How to initialize an array of structures without using compound literals but still in one line in C++


I have the following code:

struct StudentStruct {
  char name[32];
  float score;

and it is initialized this way:

  StudentStruct students[1000];
  for (size_t i = 1; i < sizeof(students) / sizeof(students[0]) - 5; ++i) {
    Ops[i] = (StudentStruct){"Empty", 0.0};
  students[  0] = (StudentStruct){"Alex",    78.9};
  // There will always be a huge gap, which could prevent some
  // possible syntax to work
  students[995] = (StudentStruct){"Bob",     3.14};
  students[996] = (StudentStruct){"Charlie", 2.71};
  students[997] = (StudentStruct){"David",   99.9};
  students[998] = (StudentStruct){"Eugene",  0   };
  students[999] = (StudentStruct){"Frank",   -2.2};
  // This is just an example, in reality I would need to manually define hundreds of them.

This works well until I enabled -Wpedantic which complains that warning: ISO C++ forbids compound-literals [-Wpedantic]. I am wondering if there is a ISO C++-compliant way that does something very similar.

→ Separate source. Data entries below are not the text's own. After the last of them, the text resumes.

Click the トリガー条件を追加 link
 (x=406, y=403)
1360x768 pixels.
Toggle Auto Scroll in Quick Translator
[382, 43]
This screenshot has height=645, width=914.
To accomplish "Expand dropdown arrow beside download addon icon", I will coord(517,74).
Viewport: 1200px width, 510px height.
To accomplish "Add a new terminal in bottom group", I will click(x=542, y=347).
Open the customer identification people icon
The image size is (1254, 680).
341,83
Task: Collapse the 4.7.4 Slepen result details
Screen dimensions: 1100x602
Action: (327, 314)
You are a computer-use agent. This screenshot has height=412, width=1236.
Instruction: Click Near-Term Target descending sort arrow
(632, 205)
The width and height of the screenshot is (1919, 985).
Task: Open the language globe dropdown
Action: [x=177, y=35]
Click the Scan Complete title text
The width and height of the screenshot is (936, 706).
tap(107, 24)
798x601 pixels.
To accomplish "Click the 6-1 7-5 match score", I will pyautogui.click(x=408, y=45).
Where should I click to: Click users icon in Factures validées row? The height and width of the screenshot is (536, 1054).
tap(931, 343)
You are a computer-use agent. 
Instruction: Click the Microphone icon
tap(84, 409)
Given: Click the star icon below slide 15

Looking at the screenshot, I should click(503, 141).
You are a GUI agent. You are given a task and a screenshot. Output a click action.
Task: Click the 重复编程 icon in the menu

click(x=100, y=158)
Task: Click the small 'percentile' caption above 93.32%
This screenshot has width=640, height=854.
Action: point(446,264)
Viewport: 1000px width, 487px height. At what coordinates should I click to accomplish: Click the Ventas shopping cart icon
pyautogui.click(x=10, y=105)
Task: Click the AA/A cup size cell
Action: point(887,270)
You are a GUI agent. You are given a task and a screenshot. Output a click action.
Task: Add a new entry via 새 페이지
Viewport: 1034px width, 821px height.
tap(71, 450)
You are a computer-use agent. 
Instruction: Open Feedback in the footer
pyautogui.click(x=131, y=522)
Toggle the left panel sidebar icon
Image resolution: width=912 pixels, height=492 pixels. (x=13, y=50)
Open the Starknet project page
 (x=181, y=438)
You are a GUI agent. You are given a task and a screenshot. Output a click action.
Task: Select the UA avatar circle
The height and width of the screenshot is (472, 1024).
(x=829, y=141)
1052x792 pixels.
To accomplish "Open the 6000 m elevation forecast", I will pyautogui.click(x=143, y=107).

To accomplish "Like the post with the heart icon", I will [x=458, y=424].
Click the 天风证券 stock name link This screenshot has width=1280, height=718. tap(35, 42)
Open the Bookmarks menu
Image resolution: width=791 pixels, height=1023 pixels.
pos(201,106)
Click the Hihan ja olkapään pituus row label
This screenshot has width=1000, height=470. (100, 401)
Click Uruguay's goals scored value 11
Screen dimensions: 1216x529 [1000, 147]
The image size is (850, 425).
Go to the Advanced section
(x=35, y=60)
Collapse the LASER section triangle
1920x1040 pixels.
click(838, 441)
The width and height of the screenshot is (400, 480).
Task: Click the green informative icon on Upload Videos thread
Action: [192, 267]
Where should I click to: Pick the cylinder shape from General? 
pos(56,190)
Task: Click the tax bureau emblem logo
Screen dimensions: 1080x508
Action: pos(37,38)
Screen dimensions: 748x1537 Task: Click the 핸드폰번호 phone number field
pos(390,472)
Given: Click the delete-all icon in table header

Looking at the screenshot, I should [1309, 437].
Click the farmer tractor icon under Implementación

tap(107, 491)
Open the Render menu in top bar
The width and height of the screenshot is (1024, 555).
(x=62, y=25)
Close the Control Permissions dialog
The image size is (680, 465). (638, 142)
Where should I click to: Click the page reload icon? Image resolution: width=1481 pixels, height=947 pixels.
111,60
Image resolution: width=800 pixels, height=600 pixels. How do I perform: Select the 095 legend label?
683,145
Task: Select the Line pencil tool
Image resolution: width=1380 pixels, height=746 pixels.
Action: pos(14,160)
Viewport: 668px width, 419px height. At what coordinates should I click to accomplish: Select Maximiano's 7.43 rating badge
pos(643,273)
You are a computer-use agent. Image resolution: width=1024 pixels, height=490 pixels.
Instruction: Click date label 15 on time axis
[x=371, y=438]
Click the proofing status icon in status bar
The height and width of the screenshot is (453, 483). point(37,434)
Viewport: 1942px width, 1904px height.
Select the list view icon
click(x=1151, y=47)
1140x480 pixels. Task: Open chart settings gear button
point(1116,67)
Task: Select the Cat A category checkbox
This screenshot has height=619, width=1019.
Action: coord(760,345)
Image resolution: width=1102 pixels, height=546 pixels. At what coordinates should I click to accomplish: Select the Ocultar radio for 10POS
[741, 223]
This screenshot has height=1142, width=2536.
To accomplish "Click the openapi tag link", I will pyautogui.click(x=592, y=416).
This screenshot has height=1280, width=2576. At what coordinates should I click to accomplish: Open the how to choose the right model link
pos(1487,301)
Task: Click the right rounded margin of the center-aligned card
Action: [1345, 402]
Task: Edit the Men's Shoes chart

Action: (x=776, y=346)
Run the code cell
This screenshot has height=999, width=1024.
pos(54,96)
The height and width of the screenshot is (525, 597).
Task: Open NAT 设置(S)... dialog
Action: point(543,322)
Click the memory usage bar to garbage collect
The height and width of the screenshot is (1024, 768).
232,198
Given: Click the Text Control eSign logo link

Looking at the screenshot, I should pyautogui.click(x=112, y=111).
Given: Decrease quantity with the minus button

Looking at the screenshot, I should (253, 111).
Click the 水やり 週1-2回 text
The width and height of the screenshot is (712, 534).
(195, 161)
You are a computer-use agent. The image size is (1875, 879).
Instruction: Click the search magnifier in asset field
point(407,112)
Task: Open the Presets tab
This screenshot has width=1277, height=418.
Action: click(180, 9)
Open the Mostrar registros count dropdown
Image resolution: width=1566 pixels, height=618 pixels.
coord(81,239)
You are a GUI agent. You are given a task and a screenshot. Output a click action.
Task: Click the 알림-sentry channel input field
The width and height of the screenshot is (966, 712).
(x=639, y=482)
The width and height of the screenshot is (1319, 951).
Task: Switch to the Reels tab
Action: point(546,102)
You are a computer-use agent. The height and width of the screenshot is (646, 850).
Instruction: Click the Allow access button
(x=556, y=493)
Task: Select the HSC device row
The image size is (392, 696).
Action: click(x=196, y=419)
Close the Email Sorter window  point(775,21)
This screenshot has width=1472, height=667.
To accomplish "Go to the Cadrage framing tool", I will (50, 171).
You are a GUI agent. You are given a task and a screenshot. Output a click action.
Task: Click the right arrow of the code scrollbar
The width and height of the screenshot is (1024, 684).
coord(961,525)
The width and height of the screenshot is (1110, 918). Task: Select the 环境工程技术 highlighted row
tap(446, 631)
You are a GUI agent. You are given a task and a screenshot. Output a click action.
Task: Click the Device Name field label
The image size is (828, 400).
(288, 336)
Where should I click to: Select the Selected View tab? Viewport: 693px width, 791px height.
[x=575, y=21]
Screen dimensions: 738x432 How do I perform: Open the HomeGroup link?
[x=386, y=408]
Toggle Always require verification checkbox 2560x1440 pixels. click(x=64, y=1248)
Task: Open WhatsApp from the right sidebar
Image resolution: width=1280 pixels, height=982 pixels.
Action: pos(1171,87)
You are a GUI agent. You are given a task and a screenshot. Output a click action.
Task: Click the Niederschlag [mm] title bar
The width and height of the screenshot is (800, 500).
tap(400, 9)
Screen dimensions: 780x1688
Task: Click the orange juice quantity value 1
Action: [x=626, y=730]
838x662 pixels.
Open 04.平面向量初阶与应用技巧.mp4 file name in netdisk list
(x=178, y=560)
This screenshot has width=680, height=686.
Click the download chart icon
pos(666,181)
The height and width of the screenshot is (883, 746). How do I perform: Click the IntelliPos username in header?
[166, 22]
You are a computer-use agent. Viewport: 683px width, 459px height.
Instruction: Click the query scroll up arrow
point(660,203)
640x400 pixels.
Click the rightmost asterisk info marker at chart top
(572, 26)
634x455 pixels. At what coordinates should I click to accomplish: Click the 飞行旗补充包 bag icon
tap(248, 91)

I am aware of the following:

  1. brace initialization: but after playing for a while it seems to me that it can’t fit into my case.
  2. change struct to class and prepare a constructor: this should work, but I would prefer keeping struct if possible because the code may potentially be called in other languages, have a simple memory layout makes me feel a little bit better.

Any idea?

Some answers point to this:

students[0] = { "Alex",    78.9 };

I am not sure why, it doesn’t work with my g++, the error is:
error: no match for ‘operator=’ (operand types are ‘StudentStruct’ and ‘<brace-enclosed initializer list>’)

>Solution :

Just remove the parens around the type name. Why would you need it?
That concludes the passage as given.